Helen McCarthy.Why are you a historian of modern Britain?
I like how exploring the recent past of one’s country makes the seemingly familiar unfamiliar.

What’s the most important lesson history has taught you?
People can surprise you. They often don’t fit into the categories we impose on them.

Which book has had the greatest influence on you?
Ross McKibbin’s Classes and Cultures (1998) for how it elucidates the deep structures that shape people’s ‘everyday’ assumptions.

What book in your field should everyone read?
Carolyn Steedman’s Landscape for a Good Woman (1986).

Which moment would you most like to go back to?
Interwar London, stopping at a Lyons Tearoom or visiting a Palais de Danse.

Which historian has had the greatest influence on you?
Vic Gatrell, my first undergraduate supervisor.

Which person in history would you most like to have met?
Beatrice Webb.

What foreign languages do you speak?
Despite learning French for years, I’m one of those terrible monoglot British historians.

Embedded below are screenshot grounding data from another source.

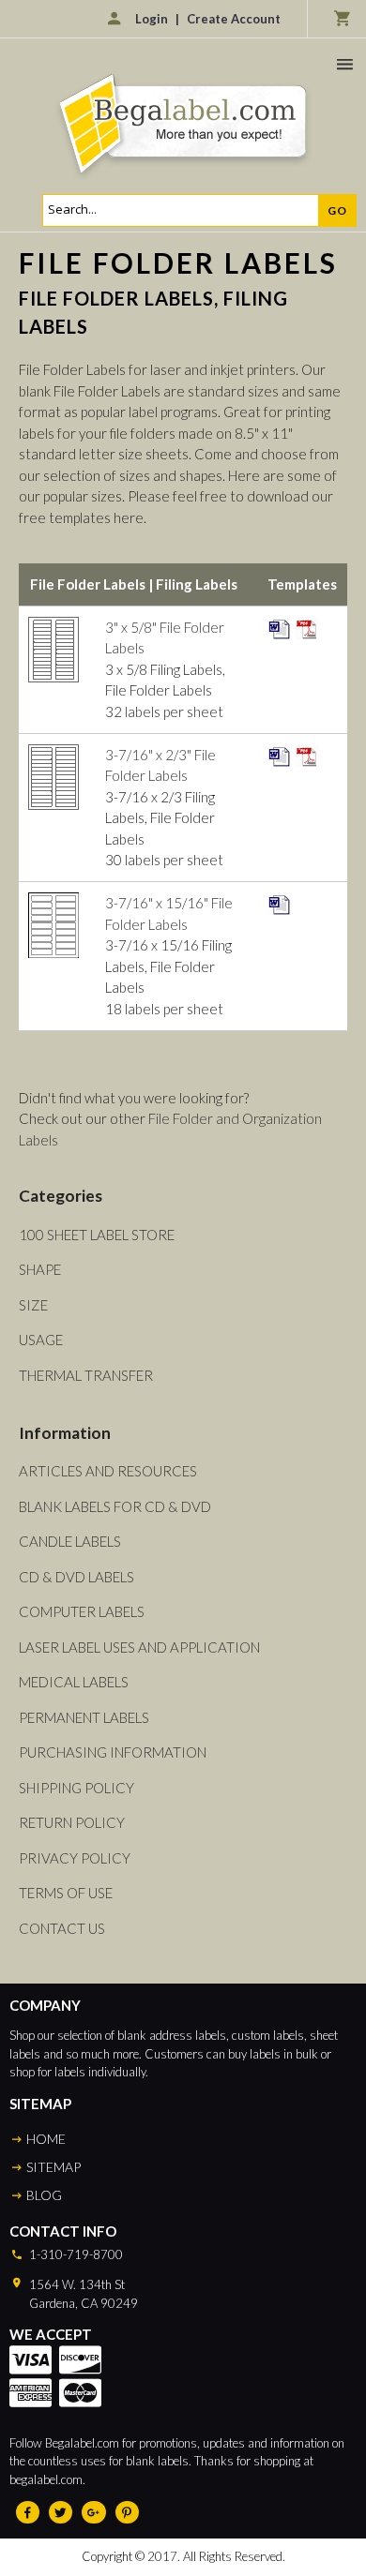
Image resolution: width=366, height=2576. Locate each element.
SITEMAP (53, 2167)
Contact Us (62, 1928)
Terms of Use (66, 1892)
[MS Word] (279, 627)
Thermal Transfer (86, 1375)
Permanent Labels (84, 1717)
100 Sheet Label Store (97, 1234)
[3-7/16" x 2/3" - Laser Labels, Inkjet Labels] (53, 754)
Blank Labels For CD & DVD (115, 1506)
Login (151, 18)
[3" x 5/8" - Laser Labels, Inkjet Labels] (53, 627)
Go (337, 210)
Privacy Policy (74, 1858)
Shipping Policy (76, 1787)
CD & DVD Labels (76, 1576)
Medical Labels (74, 1681)
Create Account (234, 18)
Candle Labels (70, 1541)
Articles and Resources (108, 1470)
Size (33, 1304)
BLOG (44, 2195)
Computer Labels (82, 1611)
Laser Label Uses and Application (139, 1647)
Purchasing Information (112, 1752)
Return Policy (72, 1822)
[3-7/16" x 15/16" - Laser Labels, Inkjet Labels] (53, 902)
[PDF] (307, 627)
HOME (46, 2139)
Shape (40, 1269)
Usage (41, 1339)
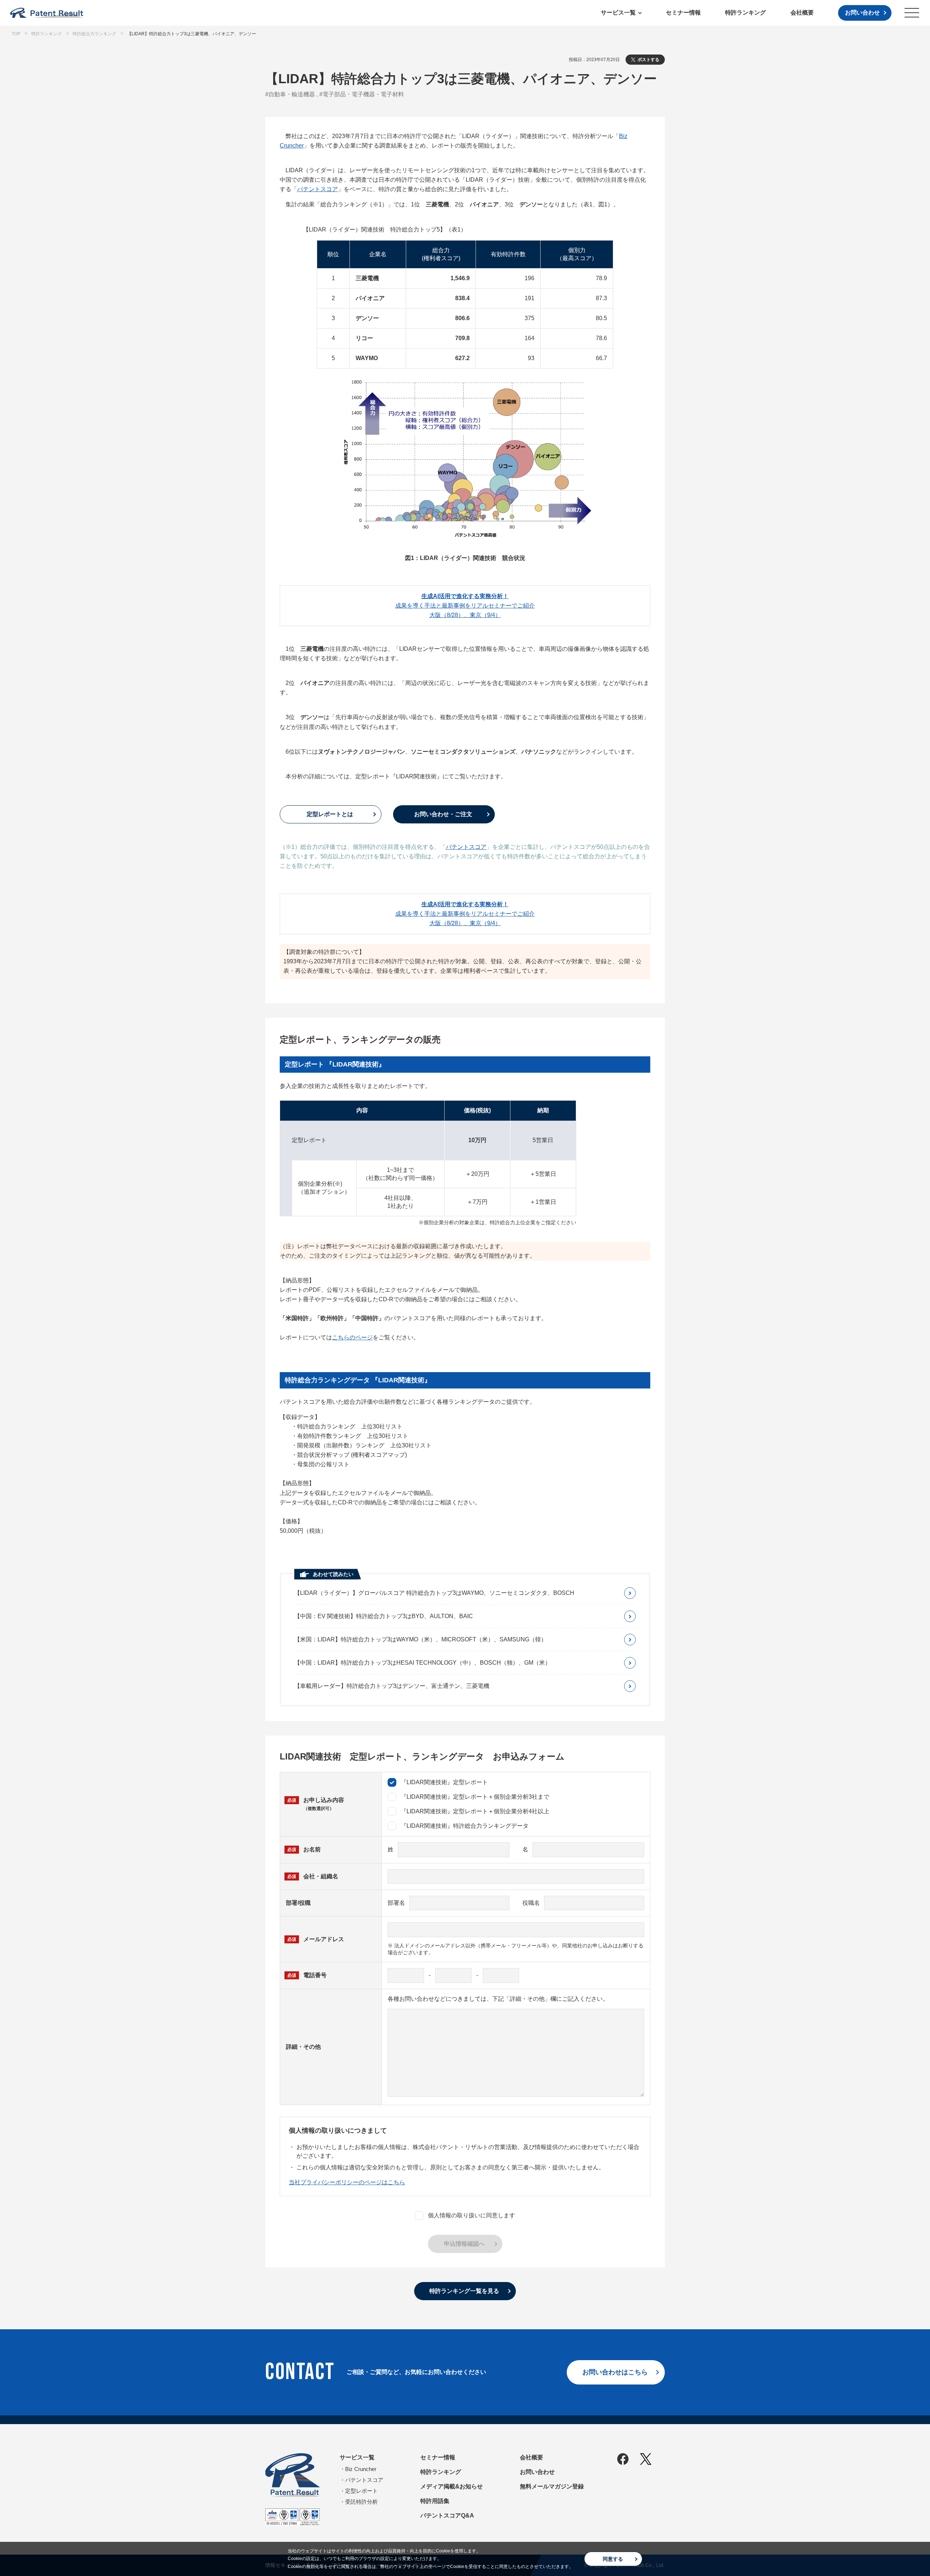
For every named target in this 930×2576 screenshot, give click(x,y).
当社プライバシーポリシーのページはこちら (347, 2182)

What’s the most exciting field in history today?
The history of the emotions.

What historical topic have you changed your mind on?
That feminism disappeared in Britain between Suffrage and Women’s Liberation. We now know that it was reconfigured and found new spaces for expression.

Which genre of history do you like least?
Old-fashioned military history doesn’t float my boat.

Is there an important historical text you have not read?
Lots! Although what gets defined as ‘important’ is problematic.

What’s your favourite archive?
Like many British historians, my heart belongs to the National Archives in Kew.

What’s the best museum?
The Museum of Childhood in Bethnal Green. An intriguing, interactive space and brilliant for kids.

Normans or Anglo-Saxons?
Anglo-Saxons.

Rome or Athens?
Whatever Mary Beard said.

Braudel or Gibbon?
Gibbon.

Michelangelo or Frida Kahlo?
Frida Kahlo.

What is the most common misconception about
your field?

That British historians are parochial and inward-looking.

What will future generations judge us most harshly for?
The erosion of the international community in the early millennium.

Helen McCarthy is University Lecturer in Modern British History at the University of Cambridge and author of Women of the World: the Rise of the Female Diplomat (Bloomsbury, 2014).